A federal appeals court has affirmed a lower court ruling that Virginia inventor Gordon Gould is entitled to a patent for the gas-discharge lasers he designed more than 20 years ago at Columbia University.

The ruling last week by the 9th U.S. Circuit Court of Appeals may force commercial laser firms and users to pay millions in new licensing fees to Gould and Patlex Corp. of Chatsworth, Calif.

Patlex Corp. holds a 64 percent interest in Gould's laser patent properties.

The ruling was another major victory in a long battle that Gould has been waging with the U.S. Patent Office.

Gould, who now lives in Kinsale, Va., first applied for a patent on lasers in 1959.

Gould came up with a design for a laser device in the late 1950s while a graduate student at Columbia.
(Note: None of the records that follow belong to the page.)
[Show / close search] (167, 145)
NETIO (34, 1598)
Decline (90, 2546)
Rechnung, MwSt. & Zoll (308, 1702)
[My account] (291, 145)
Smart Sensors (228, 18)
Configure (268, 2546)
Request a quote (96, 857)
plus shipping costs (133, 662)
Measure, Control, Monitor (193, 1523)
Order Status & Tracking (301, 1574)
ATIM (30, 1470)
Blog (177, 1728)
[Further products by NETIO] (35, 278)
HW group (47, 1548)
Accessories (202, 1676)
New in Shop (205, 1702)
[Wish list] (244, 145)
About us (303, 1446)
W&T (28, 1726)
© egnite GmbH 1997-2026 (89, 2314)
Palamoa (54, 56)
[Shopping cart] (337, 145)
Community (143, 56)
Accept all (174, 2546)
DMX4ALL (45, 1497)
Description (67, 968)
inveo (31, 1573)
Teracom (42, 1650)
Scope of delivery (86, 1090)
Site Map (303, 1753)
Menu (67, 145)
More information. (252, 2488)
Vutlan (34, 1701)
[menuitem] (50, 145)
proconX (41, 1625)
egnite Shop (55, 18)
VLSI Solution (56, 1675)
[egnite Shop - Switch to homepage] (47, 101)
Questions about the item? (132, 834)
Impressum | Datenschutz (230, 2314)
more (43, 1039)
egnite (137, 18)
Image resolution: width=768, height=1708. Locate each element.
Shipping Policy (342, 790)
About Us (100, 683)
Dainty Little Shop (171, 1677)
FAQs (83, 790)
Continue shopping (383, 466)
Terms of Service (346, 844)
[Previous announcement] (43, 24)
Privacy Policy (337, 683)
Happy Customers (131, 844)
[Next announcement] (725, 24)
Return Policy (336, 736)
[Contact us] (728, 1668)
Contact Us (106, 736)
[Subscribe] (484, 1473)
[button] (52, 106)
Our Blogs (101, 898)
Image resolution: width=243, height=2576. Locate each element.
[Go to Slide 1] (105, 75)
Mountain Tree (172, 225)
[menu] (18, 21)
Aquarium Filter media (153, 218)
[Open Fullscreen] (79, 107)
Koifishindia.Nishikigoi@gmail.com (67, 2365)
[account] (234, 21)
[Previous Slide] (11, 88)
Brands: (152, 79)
He contends that he is the first inventor of the laser, but many experts credit instead Charles Townes, a former Columbia professor and now a professor emeritus at the University of California, Berkeley, and Arthur Schawlow, a professor of physics at Stanford University.

Gould and Patlex have won other legal battles that they have waged over his laser devices.

Last month a U.S. District Court jury found that Cooper Lasersonics of Santa Clara, Calif., has infringed on Gould's patent for a copper-vapor laser amplifier.

In that case, Gould and Patlex were awarded $160,000.

Patlex said that if the patent office issues a patent for a gas-discharge laser to Gould, who already owns a patent on the optically pumped laser, the two patents would cover 85 percent of laser devices used in the United States.

Sales of laser systems totaled more than $500 million last year.